- AUFGABE -
Prüfe, ob die folgenden Aussagen zum Abschnitt über Artur Schnitzler stimmen, und gib zu jeder Ja oder Nein samt den entscheidenden Worten des Abschnitts in wörtlichem Zitat an: (a) Der Verfasser wohnt in Salmannsdorf. (b) Der junge Strauß sang seine ersten Walzer in Pötzleinsdorf. (c) Das Haus am Waldrand trägt einen roten Engel.

- AUSGEWÄHLTER ABSCHNITT -
⟨
Paul Wertheimer: Begegnung mit Artur Schnitzler, 8. 12. 1923

Begegnung mit Artur Schnitzler.
(Aus einem demnächst im Deutschösterreichischen Verlag erscheinenden Essaywerk »Brüder im Geiste«.)
Von Paul Wertheimer
Von Pötzleinsdorf führt nach Salmannsdorf, wo ich jetzt wohne, zwischen Wiesen, braunen Ackerkrumen und blumenumzogenen Holzhäuschen hin, mit dem Blick in das leise gewellte Grün, der schönste Weg aus dem Herzen der Stadt in das Herz des Wienerwaldes, der »Sommerhaidenweg«. So oft ich diesen Weg entlang schreite, früh, wenn die Donau fernher aus Nebelschleiern und die Stadt aus der Morgenfrische steigt, und nachts, wenn sie mit tausend Lichtern phantastisch blitzt – wie ein Persermärchen – immer schwebt mir – und manchmal nicht bloß figürlich – die feine Silhouette Artur Schnitzlers vor, der, wie keiner neben ihm, das Helle und Trauliche dieser Landschaft, die Anmut dieser buschigen Hügel, die lässige Heiterkeit dieser Weingelände, den spielerischen Ernst, selbst noch um das brüchige Felsgestein, gefühlt und gestaltet hat. Durch den »Weg ins Freie«, dieses schöne, von Schatten umdunkelte Bekenntnisbuch, schmiegt sich dieser Pfad, und gegenüber, dort auf der Höhe von Salmannsdorf, wo der junge Strauß seine ersten Walzer sang, da steht noch, ein paar Schritte von der weißen Straße zurück, am Waldrand das versponnene Haus mit dem blauen Engel, in dem die arme Anna um ein kurzes Glück so schmerzlich litt. . . . 
Wer oft diesen Weg beschreitet und wer ihn liebt – und ich lieb’ ihn sehr –, wird Wesen und Werk dieses Dichters mit geistiger Zärtlichkeit umfassen. Dieses Dichters, in dem das Herz der großen Stadt und zugleich dieses grünen Ländchens schlägt, das sich um sie weich wie ein Frauenarm schlingt. Ja, in dieser noch heute seltsam gegenwartsfremden biedermeierischen Landschaft wurzelt seine Kunst, wo sie am innigsten, am sommerlich reifsten und am menschlichsten ist. In dem »Sommerhaidenweg« hier, wo junge Leute, die Laute am Band, wie einst in der Zeit der Schubertiaden, am Sonntag ziehen und noch immer manche Christine auf der Waldbank sinnt und die Schlagermitzis mit den Burschen, die Arme schlenkernd, über die Wiesen laufen, wo von unten her aus den Heurigenschenken mit dem grünen und braunen Busch davor mancher Schnalzer springt und manches Volkssägerbänkel getragen tönt, und vielleicht ist unter diesen Mädchen auch eine blinde, wie in seiner lieben, traurigen Geschichte der »blinden Amsel«. Da wird ein geschwinder| Kommis oder Agent – drei Mädel am Arm – »Gustl« gerufen; er ist gewiß früher einmal Leutnant gewesen, gleich jenem andern unsterblichen Gustl, in dem sich ironisch das ganze gewesene Oesterreich spiegelt. Dieses Herrchen mit den weißen Eskarpins, das jede Weiblichkeit verstehend mustert – er hat noch immer, wie aus unzeitgemäßer Erinnerung, das ein bißchen mokante Lächeln des »Anatol«. Gealtert wird er sich als jener heimfahrende Casanova wieder finden, dessen heimatliches Gesicht selbst unter der Maske der Abenteuer hervorblitzt. Alle ziehen sie heute über den Weg, dieses Poeten wienerisch fesche Figuren.
⟩
- GESPEICHERTE DATEN -
⟨
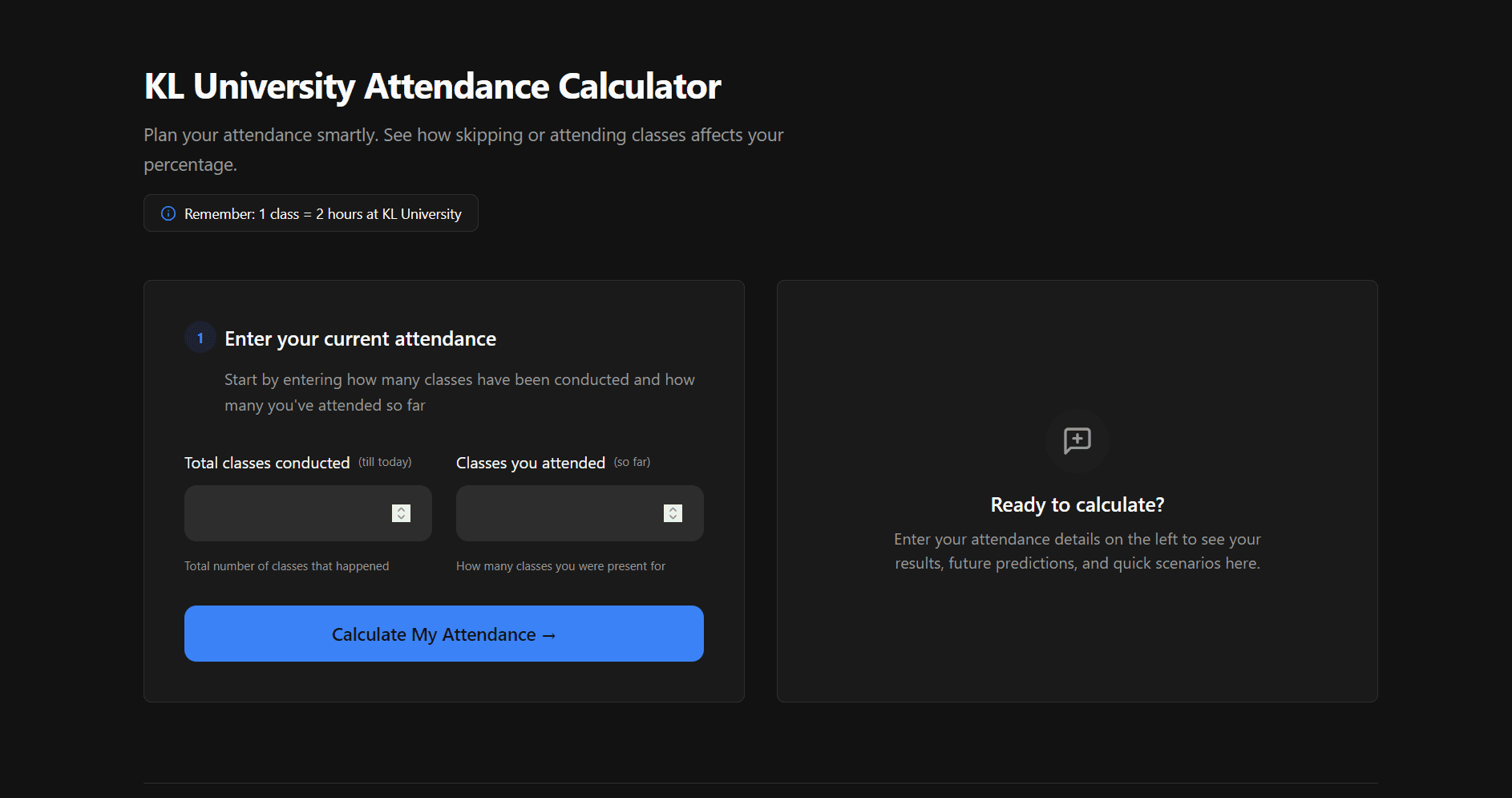Increment Total classes conducted with the up arrow
The width and height of the screenshot is (1512, 798).
click(401, 508)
⟩
- LÖSUNG -
(a) Ja: „nach Salmannsdorf, wo ich jetzt wohne“
(b) Nein: „dort auf der Höhe von Salmannsdorf, wo der junge Strauß seine ersten Walzer sang“
(c) Nein: „das versponnene Haus mit dem blauen Engel“